On Christmas Day 1915, Sutherland's battalion saw action in Egypt against the Senussi, a Muslim clan from North Africa allied to the Turks, when six New Zealanders died.

A month later the brigade again attacked the Senussi and this time Rifleman Sutherland was shot in the thigh.

After recovering, he spent the next two-and-a-half years in and out of the hellscape trenches in France and Belgium where gas attacks took their toll. When a German shell exploded nearby and he was buried under a mound of dirt, he was hospitalised again.

At home, his father William died in 1917 after falling from his horse into the Mangaone Stream.

While Sutherland survived the battles at the Somme, Messines and Passchendaele, more than 3150 men of the NZ Rifle Brigade didn't.

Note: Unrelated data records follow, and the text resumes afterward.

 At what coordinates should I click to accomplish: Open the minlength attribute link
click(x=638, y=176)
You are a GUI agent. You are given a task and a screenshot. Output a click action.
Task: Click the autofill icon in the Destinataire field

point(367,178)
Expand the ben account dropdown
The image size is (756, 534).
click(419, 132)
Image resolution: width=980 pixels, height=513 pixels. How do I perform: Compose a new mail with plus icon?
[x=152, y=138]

As if that wasn't enough for the army, Sutherland was sent to Germany in the Army of Occupation and didn't get home until 1919 when he resumed his athletics.

At the 1920 national championships he won the triple jump, long jump and high jump and was second in the pole vault before more national titles came in 1921, the year he competed for New Zealand in Adelaide.

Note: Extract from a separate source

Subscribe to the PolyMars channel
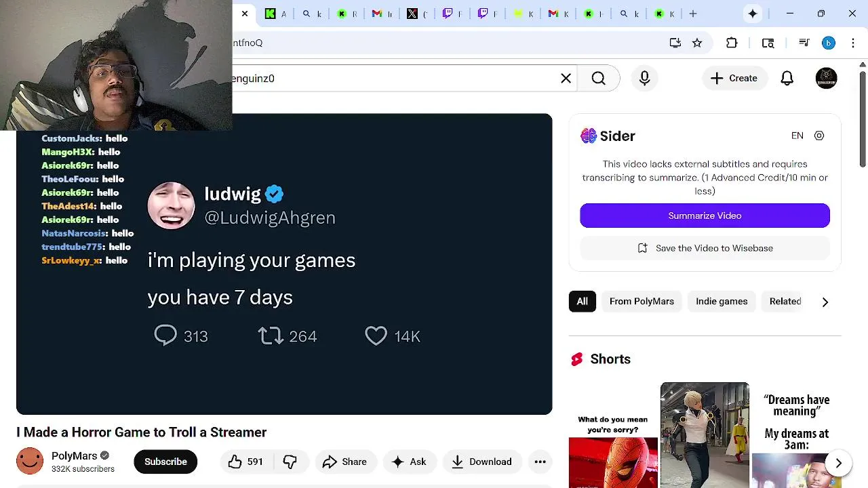 point(165,462)
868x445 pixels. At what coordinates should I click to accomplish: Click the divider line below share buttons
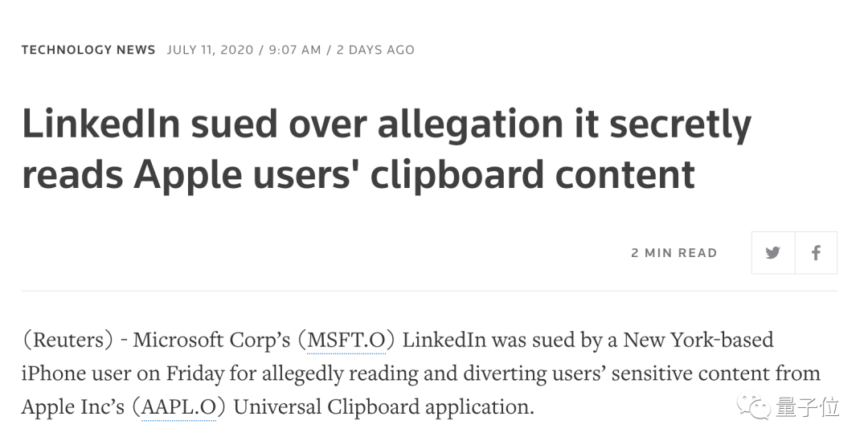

There he befriended South African middle-distance runner, Dave Leathern, and having struggled to find work in New Zealand, Sutherland agreed to try South Africa in 1922.

En route he stopped off in Sydney where he set an Australasian javelin record of 53 metres.

After settling on the Leathern family farm at Ladysmith in Natal, he wasn't impressed with the arid conditions so he went to work for Natal Railway before joining the police in Durban.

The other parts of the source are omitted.